Behind the argument for not paying off your mortgage is the reasoning that you could invest the extra money
and earn a higher return, while keeping your money more liquid. That may have been a good reason in the past but the rate of return on investing now is more questionable, compared to the fact that every dollar paid to reduce a mortgage balance provides a guaranteed return equal to the interest rate on the mortgage.

Bank Lending Criteria said...

Ultimately you will have to evaluate your situation. If you are in a longer adjustable rate mortgage, like a 7-year or a 10-year ARM, decide how long you want to stay in the house and figure out how much time you have before your rate adjusts.
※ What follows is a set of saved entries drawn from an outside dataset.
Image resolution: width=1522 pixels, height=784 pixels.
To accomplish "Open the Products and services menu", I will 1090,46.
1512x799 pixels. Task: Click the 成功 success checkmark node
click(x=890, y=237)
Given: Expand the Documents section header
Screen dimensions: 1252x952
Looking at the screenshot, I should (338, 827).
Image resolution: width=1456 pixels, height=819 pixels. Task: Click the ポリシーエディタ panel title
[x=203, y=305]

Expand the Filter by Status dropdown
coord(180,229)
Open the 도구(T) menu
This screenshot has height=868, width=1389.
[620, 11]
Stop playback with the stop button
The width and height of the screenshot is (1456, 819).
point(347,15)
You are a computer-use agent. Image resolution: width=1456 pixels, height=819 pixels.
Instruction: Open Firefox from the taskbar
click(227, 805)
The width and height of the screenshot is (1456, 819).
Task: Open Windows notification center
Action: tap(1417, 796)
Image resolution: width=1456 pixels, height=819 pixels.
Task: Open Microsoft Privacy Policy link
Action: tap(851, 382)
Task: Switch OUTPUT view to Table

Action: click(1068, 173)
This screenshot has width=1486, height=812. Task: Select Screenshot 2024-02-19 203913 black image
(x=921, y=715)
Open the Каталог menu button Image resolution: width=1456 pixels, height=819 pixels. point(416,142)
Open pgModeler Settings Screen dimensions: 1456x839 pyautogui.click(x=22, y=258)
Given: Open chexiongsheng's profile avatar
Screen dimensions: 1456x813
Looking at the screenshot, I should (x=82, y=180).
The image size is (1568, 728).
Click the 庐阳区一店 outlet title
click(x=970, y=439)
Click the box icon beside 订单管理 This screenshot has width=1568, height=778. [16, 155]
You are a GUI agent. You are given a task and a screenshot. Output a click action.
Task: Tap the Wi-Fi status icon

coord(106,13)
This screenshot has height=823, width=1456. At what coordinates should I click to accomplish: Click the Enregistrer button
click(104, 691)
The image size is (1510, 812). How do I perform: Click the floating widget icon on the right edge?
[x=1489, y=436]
If you have less than one year left, it is probably time to refinance.

Carmen Monrovia said...

As of now, the HIBOR (Hong Kong Inter-bank Offered Rate) has increased to 0.4-mark (for 3-month maturity period) compared to 0.28 last October, and that's according to HK Assoc. of Banks. So how much increase do you need before you change your mind and pay off the mortgage?

traineeinvestor said...

Hi Carmen

Good question - and one that I ask myself from time to time. I will do a separate post on this issue.


takeshi007 said...

This is a a bad news for those people who want to finance a residential house, that's why real estate properties affected because of having unpredictable rates of mortgages and home loans.